====== Working data

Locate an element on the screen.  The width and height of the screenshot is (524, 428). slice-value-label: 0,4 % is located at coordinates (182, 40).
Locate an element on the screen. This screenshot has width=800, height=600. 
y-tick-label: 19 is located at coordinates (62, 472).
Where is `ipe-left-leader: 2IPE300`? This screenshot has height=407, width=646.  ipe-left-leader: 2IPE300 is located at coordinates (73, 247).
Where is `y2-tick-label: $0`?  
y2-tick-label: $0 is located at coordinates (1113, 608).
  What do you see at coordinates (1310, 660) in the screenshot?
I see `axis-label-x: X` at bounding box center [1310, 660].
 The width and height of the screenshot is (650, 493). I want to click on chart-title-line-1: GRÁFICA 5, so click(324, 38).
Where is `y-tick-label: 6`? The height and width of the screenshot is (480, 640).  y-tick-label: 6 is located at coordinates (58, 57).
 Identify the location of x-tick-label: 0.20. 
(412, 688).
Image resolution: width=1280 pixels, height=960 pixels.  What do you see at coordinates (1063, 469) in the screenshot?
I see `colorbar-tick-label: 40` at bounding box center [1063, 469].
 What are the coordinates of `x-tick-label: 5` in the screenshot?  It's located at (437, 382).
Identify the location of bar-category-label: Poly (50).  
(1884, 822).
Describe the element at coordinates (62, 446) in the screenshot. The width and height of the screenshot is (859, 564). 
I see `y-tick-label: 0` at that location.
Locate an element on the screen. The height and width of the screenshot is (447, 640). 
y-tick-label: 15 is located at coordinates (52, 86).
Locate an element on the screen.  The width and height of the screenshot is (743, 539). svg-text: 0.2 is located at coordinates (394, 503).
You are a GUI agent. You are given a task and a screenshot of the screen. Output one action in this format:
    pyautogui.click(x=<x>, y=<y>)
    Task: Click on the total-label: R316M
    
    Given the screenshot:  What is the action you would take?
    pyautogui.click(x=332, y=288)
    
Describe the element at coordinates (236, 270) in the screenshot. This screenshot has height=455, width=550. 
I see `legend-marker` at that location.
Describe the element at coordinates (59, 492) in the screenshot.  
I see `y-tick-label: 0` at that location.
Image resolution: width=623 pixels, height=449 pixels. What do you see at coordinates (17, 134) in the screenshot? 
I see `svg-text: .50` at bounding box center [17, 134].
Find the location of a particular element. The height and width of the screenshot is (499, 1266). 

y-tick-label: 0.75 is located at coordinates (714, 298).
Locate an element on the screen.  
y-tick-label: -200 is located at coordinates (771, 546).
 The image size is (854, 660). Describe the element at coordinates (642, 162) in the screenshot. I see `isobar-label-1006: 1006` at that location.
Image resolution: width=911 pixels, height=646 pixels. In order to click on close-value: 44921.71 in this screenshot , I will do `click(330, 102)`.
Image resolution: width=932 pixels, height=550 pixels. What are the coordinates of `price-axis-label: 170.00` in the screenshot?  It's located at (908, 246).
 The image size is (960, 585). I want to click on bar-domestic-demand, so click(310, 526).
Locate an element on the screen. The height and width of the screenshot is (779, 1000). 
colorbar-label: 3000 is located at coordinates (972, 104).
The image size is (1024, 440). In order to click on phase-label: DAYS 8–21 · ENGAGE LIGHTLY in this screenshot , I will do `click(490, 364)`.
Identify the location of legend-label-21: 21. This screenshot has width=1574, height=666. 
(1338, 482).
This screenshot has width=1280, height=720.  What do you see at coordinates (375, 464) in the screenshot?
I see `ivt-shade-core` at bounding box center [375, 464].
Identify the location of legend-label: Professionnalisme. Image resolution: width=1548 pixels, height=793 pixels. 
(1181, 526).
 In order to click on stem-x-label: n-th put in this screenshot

============

== Task requirements ==
Copy verbatim the lines from the one containing "This screenshot has width=1280, height=720." through the final line of the records, including both ends.

== Problem solution ==
This screenshot has width=1280, height=720.  What do you see at coordinates (375, 464) in the screenshot?
I see `ivt-shade-core` at bounding box center [375, 464].
Identify the location of legend-label: Professionnalisme. Image resolution: width=1548 pixels, height=793 pixels. 
(1181, 526).
 In order to click on stem-x-label: n-th put in this screenshot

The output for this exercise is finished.